Letters were sent last week to more than 480 former University of South Carolina Beaufort students whose personal information might have been on a school-owned laptop stolen last month in the Atlanta area.
University officials say the computer, which belonged to the Office of Housing and Residence Life, was stolen Feb. 6 from a staff member working from a relative's home in the Atlanta area. The crime still is being investigated by the Atlanta Police Department, as well as the university's Division of Law Enforcement and Safety, said Deborah Reynolds, USCB spokeswoman.
Immediately after the theft, the university's Office of Information Technology began trying to determine what student information, if any, was on the computer, so it could alert those affected, said Eddie King, USCB's chief information officer.
"We worked really hard to verify what information might have been on that drive," King said. "It took us a long time, but we tried to re-create the information that could have been on it and decided that we'd rather play it safe than sorry."
On March 17, the university sent letters to 488 former students enrolled at the school between 2005 and 2006 to warn them their names and Social Security numbers were among the data once stored on the stolen computer's hard drive.
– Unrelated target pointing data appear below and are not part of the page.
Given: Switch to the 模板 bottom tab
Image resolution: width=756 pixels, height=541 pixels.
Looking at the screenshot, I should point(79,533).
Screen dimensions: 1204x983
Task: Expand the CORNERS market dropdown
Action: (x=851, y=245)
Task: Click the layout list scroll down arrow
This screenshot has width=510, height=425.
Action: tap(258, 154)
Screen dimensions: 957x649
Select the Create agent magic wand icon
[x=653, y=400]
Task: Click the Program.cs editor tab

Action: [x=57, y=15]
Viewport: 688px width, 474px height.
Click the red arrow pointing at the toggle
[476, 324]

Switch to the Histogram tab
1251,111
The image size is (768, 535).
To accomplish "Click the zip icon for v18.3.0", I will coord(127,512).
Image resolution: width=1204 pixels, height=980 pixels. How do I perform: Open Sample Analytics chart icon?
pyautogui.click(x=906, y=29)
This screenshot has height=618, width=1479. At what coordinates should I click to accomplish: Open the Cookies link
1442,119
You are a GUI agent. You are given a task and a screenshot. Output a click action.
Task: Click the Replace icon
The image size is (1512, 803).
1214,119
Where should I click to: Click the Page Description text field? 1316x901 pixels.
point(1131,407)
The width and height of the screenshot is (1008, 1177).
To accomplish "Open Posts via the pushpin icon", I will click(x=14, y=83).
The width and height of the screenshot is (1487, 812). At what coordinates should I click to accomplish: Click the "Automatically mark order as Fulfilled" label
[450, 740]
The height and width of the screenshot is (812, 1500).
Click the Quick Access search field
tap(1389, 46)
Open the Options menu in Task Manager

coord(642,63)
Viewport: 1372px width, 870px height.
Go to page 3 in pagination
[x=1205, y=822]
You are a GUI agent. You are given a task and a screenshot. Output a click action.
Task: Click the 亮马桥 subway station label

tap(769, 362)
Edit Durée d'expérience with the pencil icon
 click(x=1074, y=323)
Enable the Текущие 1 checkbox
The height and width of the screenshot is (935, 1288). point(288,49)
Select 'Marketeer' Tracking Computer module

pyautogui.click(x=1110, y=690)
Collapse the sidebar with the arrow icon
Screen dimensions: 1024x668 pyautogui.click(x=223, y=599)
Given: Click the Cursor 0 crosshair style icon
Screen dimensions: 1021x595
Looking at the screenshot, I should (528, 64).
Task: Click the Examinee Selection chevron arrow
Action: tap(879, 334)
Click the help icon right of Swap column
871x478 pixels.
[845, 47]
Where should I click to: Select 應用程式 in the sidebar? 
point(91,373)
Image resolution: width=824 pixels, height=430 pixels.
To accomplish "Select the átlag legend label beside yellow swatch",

The letter said the university had no reason to believe the students' personal information had been accessed but urged that they contact one of the nation's three credit bureaus to have an Initial Fraud Alert placed on their credit reports.
According to the Federal Trade Commission, an Initial Fraud Alert lasts up to 90 days and requires creditors to contact the applicant before approving a new line of credit, to prevent a would-be identity thief from opening accounts in someone else's name.
"We have not had anyone report any unusual activity regarding their personal information," Reynolds said.